THE PROBLEM: Give back the lines below word for word, with nothing changed.

Data pulled from a collection:

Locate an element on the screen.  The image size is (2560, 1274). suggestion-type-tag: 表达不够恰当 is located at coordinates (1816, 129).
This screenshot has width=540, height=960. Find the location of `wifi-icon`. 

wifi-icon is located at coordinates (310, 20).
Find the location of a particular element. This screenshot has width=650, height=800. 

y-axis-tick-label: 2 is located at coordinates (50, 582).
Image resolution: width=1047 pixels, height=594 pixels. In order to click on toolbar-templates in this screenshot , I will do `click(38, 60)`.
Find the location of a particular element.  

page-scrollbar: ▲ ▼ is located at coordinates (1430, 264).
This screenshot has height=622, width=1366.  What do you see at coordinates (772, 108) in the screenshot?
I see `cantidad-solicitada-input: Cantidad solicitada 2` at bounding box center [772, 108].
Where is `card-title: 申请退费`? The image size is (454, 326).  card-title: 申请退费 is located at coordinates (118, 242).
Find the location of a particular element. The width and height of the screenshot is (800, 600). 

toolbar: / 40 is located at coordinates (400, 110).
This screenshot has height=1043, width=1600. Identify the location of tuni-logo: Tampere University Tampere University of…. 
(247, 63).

SOLUTION TO THE PROBLEM:
Locate an element on the screen.  The image size is (2560, 1274). suggestion-type-tag: 表达不够恰当 is located at coordinates (1816, 129).
This screenshot has width=540, height=960. Find the location of `wifi-icon`. 

wifi-icon is located at coordinates (310, 20).
Find the location of a particular element. This screenshot has width=650, height=800. 

y-axis-tick-label: 2 is located at coordinates (50, 582).
Image resolution: width=1047 pixels, height=594 pixels. In order to click on toolbar-templates in this screenshot , I will do `click(38, 60)`.
Find the location of a particular element.  

page-scrollbar: ▲ ▼ is located at coordinates (1430, 264).
This screenshot has height=622, width=1366.  What do you see at coordinates (772, 108) in the screenshot?
I see `cantidad-solicitada-input: Cantidad solicitada 2` at bounding box center [772, 108].
Where is `card-title: 申请退费`? The image size is (454, 326).  card-title: 申请退费 is located at coordinates (118, 242).
Find the location of a particular element. The width and height of the screenshot is (800, 600). 

toolbar: / 40 is located at coordinates (400, 110).
This screenshot has height=1043, width=1600. Identify the location of tuni-logo: Tampere University Tampere University of…. 
(247, 63).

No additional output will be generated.